◆ **Task brief**
All that is wanted is the span of lines from the one with "Select the MUESTRAS tab" to the last line of the data, copied exactly.

[Extracted records]
+===+
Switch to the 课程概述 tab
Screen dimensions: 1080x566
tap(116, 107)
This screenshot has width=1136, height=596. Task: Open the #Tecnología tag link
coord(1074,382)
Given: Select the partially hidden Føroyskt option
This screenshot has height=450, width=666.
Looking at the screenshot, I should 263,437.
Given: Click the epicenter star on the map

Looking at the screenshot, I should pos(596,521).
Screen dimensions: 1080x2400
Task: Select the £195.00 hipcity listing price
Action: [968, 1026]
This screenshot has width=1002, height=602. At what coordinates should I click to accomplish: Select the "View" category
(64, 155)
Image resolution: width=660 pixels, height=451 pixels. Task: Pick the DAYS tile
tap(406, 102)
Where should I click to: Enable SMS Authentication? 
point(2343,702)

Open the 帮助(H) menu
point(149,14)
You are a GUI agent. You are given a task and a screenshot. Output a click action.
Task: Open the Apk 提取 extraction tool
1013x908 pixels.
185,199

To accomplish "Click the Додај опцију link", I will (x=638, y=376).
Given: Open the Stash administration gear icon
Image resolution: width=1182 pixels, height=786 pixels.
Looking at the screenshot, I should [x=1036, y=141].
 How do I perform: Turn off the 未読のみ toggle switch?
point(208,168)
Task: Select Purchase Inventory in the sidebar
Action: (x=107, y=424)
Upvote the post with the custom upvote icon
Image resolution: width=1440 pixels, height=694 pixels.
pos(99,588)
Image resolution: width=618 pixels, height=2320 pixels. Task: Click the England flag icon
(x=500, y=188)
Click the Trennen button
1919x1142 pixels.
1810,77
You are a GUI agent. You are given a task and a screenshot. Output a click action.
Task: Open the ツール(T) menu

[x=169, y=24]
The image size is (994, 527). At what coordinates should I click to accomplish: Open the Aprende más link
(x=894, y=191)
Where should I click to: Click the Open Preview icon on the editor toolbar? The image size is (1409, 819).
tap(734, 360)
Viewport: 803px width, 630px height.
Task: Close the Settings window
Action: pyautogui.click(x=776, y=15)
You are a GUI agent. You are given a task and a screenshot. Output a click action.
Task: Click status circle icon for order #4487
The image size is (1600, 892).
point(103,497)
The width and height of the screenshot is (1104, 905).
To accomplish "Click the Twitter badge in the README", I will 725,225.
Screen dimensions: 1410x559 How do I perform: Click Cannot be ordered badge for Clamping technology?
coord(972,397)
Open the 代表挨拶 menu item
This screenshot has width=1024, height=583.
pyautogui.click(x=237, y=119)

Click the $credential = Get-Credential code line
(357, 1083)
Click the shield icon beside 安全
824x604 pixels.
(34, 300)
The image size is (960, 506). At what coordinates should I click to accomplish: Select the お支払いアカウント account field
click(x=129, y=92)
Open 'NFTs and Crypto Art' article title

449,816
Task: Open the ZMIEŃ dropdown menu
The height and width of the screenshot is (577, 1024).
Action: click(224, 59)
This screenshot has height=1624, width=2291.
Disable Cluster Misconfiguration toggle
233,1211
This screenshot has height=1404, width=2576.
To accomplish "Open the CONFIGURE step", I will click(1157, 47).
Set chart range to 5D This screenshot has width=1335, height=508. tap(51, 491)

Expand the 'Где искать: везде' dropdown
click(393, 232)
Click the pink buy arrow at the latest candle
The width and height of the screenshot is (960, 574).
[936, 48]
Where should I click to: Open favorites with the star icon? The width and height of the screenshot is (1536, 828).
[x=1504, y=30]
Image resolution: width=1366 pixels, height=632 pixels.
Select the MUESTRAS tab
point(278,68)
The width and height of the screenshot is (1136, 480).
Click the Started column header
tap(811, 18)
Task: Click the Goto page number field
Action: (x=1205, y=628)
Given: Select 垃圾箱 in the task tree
+===+
◆ **Exercise answer**
Select the MUESTRAS tab
point(278,68)
The width and height of the screenshot is (1136, 480).
Click the Started column header
tap(811, 18)
Task: Click the Goto page number field
Action: (x=1205, y=628)
Given: Select 垃圾箱 in the task tree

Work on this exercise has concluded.